Re: Hard drive power lead question



Hi Brian. Thanks for that. Very informative.

Think you are right about it being a faulty power connector.

Popped in an extra hard drive this afternoon, into the computer - on another power socket - and it's taken that perfectly. Both drives + the cdrom working fine, using different power connectors (but avoiding the faulty one).
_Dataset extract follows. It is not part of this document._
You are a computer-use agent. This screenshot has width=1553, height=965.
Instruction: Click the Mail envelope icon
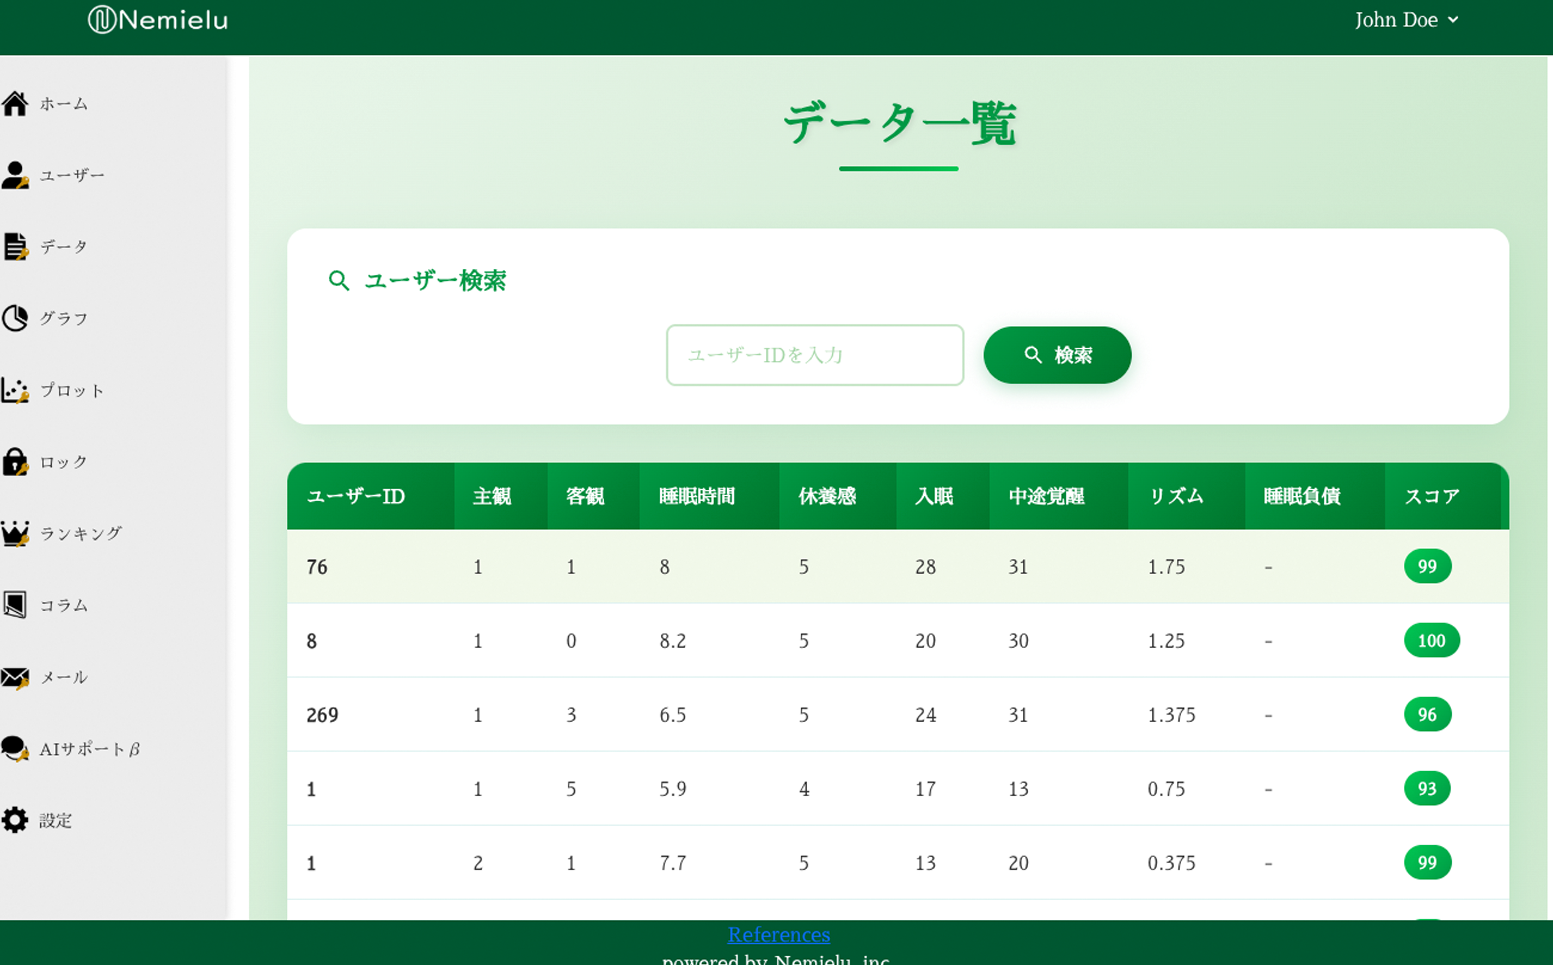(15, 677)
The power connector had perhaps been on gradual decline for a while, since I had a similar problem in January (although it had worked fine since then, until today). Will just have to remember to avoid that particular power connector in future.

Thanks again

Jon


"Brian Vagnoni" <BrianVagnoni@xxxxxxxxxxxxxxxxxxxxxxxxx> wrote in message news:1FF62C09-B477-4F48-90D6-0B0329F88F07@xxxxxxxxxxxxxxxx
The ps only sees a load, it doesn't see individual devices. The devices don't
see one another either, at least not from a power perspective. If there was a
dead short the supply would only see the short and not turn on the whole
system. If you had a short you would have never even been able to power up.
Computer power supplies are protected by feedback loops for over and under
voltage & current both on the input and output.

Brian Vagnoni

"Brian Vagnoni" wrote:

Not, unless one of the devices is a dead short the electrons don't care. You
have a bad connector plain and simple. I have 4 and 5 devics daisy chained on
one cable. Maybe you are using a ps not rated for your board & cpu, or not
enogh watts like trying to run a p4, a couple of drives, pci cards, and
memory off a 150 watt micro atx power supply.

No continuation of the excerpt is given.